The school did not disclose the athlete’s identity or his sport.
“We’ve had a couple others that have had symptoms, without testing positive that we know of,” Kovan said.
Michigan State athletes can begin returning to campus June 15 in preparation for voluntary workouts. Football, basketball and volleyball players will be the first to undergo testing.

 

Central Michigan says it has received a two-year waiver from the NCAA regarding the minimum Division I sports sponsorship requirements.
Division I schools are not supposed to have fewer than six sports for male athletes. CMU announced last month it was dropping men’s track and field, citing university-wide budget cuts. That leaves the school with five men’s teams: baseball, basketball, cross country, football and wrestling.
Central Michigan requested the waiver after losing revenue due to the coronavirus pandemic.

 

The NBA’s Board of Governors has approved a 22-team format for restarting the season in late July at the Disney campus near Orlando, Florida. The format calls for each team playing eight games to determine playoff seeding plus the possible utilization of a play-in tournament for the final spot in each conference postseason field. The 22-team plan includes all teams that were holding playoff spots when the season was stopped, plus all other clubs within six games of a postseason berth. That means 13 teams from the Western Conference and nine from the East. The players association has a call on Friday to approve the plan as well, the final step as the league attempts a reboot.

 

Major League Baseball is no closer to framing an agreement for starting the season. Players have reaffirmed their stance for full prorated pay, leaving a huge gap with teams that could scuttle plans to start the coronavirus-delayed season around the Fourth of July and may leave owners focusing on a schedule as short as 50 games.
More than 100 players, including the union’s executive board, held a two-hour digital meeting with officials of the Major League Baseball Players Association yesterday, a day after the union’s offer was rejected by Major League Baseball.
Management on Sunday pitched an 82-game schedule that included a sliding scale for prorated salaries, with the richer players receiving a reduced share.
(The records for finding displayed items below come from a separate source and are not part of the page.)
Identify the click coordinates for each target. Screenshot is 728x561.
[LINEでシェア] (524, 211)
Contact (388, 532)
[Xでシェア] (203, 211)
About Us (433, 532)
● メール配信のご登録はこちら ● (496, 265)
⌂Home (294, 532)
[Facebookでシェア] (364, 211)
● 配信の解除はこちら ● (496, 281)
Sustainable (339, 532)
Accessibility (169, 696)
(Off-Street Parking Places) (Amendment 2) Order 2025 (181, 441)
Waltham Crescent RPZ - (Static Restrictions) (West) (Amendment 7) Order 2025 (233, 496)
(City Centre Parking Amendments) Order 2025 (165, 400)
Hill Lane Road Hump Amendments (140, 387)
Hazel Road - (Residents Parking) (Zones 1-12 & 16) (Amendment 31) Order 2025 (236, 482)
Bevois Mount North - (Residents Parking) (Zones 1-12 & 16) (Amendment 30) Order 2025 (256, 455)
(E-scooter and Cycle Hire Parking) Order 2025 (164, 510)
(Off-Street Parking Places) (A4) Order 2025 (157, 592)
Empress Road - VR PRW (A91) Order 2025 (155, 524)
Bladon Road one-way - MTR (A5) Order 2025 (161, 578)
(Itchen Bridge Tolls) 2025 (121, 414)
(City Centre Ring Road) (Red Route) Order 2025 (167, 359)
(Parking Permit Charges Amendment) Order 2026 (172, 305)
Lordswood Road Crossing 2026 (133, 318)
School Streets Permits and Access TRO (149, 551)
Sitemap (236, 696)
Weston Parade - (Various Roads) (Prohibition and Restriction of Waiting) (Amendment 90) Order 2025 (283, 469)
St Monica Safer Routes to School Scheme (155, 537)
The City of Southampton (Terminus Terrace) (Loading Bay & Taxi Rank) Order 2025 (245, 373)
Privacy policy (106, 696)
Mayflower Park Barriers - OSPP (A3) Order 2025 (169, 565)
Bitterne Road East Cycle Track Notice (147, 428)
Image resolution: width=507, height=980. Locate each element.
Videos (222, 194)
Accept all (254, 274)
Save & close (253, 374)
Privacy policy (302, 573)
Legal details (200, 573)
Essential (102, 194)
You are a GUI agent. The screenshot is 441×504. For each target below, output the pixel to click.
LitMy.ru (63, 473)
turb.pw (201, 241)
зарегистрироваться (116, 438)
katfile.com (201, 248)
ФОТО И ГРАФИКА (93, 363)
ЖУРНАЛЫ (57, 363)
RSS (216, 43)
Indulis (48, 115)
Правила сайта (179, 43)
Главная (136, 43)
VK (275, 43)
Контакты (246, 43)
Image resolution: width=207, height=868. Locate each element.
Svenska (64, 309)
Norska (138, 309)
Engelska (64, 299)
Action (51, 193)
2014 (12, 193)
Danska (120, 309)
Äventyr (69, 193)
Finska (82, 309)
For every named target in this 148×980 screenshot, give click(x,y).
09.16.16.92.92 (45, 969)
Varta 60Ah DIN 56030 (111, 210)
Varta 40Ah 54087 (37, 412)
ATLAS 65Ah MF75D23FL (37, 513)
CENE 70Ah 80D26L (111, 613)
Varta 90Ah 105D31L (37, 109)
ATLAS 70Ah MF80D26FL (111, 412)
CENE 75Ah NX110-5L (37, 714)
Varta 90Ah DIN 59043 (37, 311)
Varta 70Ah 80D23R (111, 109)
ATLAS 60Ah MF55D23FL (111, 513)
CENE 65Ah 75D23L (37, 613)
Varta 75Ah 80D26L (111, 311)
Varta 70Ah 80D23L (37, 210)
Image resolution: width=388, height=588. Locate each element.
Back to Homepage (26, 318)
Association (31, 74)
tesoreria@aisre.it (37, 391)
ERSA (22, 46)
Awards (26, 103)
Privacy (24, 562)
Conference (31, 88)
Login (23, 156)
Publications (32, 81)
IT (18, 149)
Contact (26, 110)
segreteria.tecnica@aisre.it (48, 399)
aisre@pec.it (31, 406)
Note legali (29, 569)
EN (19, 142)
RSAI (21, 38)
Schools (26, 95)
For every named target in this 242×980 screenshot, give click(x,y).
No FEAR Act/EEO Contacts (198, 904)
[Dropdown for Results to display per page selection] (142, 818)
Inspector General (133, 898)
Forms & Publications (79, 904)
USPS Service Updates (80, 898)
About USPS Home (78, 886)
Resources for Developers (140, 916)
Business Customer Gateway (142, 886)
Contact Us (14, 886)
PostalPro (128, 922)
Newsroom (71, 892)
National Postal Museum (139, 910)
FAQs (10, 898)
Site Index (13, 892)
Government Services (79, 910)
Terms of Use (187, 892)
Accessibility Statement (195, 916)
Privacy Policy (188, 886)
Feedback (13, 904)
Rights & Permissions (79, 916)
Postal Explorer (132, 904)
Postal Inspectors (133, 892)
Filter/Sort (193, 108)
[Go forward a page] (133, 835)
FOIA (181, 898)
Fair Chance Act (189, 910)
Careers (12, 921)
The union countered on Tuesday with a 114-game schedule with prorated salaries and no adjusted scale.

 

The National Hockey League has nailed down the final details of a playoff format if the season can resume. Every playoff series will be a best of seven after the qualifying round and teams will be re-seeded along the way instead of bracketing.
The announcement came on the heels of the Pittsburgh Penguins revealing one of their players tested positive for the coronavirus. The team said the unidentified player was not in Pittsburgh, was isolated after experiencing symptoms and has recovered. The NHL has not yet announced the start of voluntary workouts or a firm timeline for training camps and the resumption of games.
Each conference will play its postseason games in a separate hub city to be announced. The top four teams in each conference will compete in a round-robin to determine seeding, while the next eight teams in each conference will battle for a spot in the opening round. The seven other teams have received spots in the draft lottery.

 

Indianapolis Motor Speedway will hold the July 4 IndyCar-NASCAR doubleheader without fans. The track was optimistic it could be the first major sporting venue to have fans back in the stands this summer. The stands will be empty much like the rest of the tracks since major racing resumed in the wake of the coronavirus pandemic last month. IMS officials made the decision after consulting with local and state officials.